(Element lookup records)

════

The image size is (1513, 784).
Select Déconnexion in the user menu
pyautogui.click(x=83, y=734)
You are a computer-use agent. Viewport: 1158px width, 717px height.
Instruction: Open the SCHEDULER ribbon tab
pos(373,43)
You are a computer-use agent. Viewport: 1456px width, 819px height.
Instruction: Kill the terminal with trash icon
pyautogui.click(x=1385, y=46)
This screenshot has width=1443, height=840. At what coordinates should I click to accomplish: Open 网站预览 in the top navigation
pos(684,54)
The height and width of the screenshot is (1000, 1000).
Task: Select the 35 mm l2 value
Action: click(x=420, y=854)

════

[Problem details] Write out the items above again, switching each "computer-use agent" to "desktop agent" and leaving everything else unchanged.

[Answer to the exercise]
The image size is (1513, 784).
Select Déconnexion in the user menu
pyautogui.click(x=83, y=734)
You are a desktop agent. Viewport: 1158px width, 717px height.
Instruction: Open the SCHEDULER ribbon tab
pos(373,43)
You are a desktop agent. Viewport: 1456px width, 819px height.
Instruction: Kill the terminal with trash icon
pyautogui.click(x=1385, y=46)
This screenshot has width=1443, height=840. At what coordinates should I click to accomplish: Open 网站预览 in the top navigation
pos(684,54)
The height and width of the screenshot is (1000, 1000).
Task: Select the 35 mm l2 value
Action: click(x=420, y=854)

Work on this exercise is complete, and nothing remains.